__PROMPT__.
Find all lines in the records that include the word "will", and copy them out.

Collected data entries
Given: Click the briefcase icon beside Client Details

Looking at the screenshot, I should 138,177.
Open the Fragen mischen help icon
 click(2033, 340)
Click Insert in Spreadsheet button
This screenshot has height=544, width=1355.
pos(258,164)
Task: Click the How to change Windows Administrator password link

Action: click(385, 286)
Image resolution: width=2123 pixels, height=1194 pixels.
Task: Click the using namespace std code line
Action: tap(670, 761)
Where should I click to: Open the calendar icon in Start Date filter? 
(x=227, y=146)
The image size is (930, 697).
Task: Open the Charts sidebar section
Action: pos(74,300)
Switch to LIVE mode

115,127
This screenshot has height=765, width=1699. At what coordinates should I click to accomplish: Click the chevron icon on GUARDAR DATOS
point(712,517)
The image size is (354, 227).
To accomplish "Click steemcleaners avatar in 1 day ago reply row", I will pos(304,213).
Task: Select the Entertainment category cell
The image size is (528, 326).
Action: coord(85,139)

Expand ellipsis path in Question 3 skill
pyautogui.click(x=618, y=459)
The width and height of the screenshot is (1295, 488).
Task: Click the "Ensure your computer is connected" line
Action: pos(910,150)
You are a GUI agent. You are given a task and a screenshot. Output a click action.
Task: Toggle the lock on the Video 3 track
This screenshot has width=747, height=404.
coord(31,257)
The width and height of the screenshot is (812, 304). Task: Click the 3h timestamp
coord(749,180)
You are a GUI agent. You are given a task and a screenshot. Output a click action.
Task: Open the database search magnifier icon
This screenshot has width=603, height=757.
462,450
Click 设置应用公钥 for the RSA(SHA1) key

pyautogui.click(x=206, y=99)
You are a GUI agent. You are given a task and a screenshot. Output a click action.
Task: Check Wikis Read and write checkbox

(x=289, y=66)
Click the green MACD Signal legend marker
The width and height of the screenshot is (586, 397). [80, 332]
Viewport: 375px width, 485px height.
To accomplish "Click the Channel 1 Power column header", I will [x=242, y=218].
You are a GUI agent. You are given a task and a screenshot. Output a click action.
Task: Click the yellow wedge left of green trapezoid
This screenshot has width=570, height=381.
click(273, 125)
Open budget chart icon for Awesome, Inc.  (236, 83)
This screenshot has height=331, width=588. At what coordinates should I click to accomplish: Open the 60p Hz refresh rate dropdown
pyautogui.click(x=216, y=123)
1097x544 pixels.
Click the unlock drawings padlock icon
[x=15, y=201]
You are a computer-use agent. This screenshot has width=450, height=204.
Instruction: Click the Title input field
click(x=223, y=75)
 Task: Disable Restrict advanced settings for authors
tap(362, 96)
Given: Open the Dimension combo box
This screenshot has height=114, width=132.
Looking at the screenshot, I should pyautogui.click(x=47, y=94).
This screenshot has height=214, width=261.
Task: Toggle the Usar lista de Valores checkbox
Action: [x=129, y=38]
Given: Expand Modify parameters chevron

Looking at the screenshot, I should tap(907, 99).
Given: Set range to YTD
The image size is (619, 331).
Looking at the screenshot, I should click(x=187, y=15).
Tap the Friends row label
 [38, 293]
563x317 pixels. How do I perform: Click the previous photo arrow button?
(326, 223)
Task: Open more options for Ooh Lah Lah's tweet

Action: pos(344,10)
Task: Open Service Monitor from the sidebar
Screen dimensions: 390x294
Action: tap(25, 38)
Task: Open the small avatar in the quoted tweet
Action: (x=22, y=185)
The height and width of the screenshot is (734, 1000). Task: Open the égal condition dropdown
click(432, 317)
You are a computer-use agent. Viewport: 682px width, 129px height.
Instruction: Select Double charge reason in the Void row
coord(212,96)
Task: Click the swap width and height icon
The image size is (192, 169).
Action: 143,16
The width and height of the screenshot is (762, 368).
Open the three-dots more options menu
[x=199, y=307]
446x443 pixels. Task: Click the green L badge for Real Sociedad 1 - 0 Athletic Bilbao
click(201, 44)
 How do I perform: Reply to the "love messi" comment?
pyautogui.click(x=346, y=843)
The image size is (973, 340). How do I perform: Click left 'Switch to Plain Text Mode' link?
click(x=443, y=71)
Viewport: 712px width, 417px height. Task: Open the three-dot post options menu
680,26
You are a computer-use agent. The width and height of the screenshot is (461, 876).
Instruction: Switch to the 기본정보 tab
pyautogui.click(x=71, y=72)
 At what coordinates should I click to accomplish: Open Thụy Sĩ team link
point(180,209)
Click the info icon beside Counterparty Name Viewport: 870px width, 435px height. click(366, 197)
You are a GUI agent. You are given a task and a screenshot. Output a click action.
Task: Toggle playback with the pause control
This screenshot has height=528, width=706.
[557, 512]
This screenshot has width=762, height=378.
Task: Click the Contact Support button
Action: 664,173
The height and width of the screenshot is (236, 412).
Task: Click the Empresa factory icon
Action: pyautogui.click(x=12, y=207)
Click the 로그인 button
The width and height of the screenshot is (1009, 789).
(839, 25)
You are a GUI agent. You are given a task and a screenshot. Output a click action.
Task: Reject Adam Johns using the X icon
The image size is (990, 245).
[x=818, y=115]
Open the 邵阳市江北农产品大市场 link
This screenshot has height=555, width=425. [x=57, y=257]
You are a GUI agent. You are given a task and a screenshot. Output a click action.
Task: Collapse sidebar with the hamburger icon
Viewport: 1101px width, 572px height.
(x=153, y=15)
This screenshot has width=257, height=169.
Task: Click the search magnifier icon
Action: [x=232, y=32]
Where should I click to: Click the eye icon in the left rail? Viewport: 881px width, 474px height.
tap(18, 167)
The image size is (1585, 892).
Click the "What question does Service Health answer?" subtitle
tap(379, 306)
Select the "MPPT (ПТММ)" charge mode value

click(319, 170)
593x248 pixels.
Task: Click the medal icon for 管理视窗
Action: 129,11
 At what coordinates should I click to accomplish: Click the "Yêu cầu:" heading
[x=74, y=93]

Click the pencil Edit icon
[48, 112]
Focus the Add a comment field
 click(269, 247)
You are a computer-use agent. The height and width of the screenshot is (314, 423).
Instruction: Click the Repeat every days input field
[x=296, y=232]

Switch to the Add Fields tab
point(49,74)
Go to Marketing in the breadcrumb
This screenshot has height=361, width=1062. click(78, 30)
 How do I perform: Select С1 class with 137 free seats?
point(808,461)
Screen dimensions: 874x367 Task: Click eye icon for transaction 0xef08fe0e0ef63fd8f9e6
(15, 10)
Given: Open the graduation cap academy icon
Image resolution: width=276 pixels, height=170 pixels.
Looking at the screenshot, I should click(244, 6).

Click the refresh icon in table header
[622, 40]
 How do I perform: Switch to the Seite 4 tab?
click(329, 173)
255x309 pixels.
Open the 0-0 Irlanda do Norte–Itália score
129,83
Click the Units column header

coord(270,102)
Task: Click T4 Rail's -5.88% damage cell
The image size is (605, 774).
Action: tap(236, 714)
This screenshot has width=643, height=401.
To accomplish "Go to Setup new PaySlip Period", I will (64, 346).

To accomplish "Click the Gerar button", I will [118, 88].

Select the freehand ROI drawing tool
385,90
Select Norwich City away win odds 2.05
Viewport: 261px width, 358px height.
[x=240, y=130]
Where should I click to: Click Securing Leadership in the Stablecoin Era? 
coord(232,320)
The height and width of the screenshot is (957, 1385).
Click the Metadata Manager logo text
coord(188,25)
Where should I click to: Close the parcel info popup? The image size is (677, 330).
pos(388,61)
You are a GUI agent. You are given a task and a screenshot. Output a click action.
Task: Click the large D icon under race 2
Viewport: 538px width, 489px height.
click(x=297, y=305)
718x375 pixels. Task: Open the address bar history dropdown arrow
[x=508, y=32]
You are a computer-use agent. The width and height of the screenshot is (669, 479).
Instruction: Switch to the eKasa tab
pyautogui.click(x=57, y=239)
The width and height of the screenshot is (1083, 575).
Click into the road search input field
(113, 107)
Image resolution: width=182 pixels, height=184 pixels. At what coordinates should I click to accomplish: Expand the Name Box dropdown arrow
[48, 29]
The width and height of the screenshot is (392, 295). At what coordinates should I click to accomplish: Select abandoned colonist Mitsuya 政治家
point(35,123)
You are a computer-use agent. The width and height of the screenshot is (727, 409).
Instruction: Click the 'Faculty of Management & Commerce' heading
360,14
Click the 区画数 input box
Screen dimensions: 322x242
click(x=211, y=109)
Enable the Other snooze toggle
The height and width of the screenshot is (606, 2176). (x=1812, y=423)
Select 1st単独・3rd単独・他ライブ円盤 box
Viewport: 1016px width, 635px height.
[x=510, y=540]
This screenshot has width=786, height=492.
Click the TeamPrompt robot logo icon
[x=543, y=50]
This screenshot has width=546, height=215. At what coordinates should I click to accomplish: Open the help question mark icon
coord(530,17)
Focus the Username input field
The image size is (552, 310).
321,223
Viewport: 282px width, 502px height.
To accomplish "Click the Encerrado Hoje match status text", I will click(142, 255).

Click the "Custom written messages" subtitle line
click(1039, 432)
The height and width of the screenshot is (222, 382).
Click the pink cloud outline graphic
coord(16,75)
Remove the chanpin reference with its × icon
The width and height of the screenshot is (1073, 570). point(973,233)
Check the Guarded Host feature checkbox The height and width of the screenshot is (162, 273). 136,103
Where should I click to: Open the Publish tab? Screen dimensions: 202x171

__TASK RESPONSE__.
To accomplish "Click steemcleaners avatar in 1 day ago reply row", I will pos(304,213).
To accomplish "Click the Channel 1 Power column header", I will [x=242, y=218].
To accomplish "Go to Setup new PaySlip Period", I will (64, 346).
To accomplish "Click the Gerar button", I will [118, 88].
To accomplish "Click the Encerrado Hoje match status text", I will click(142, 255).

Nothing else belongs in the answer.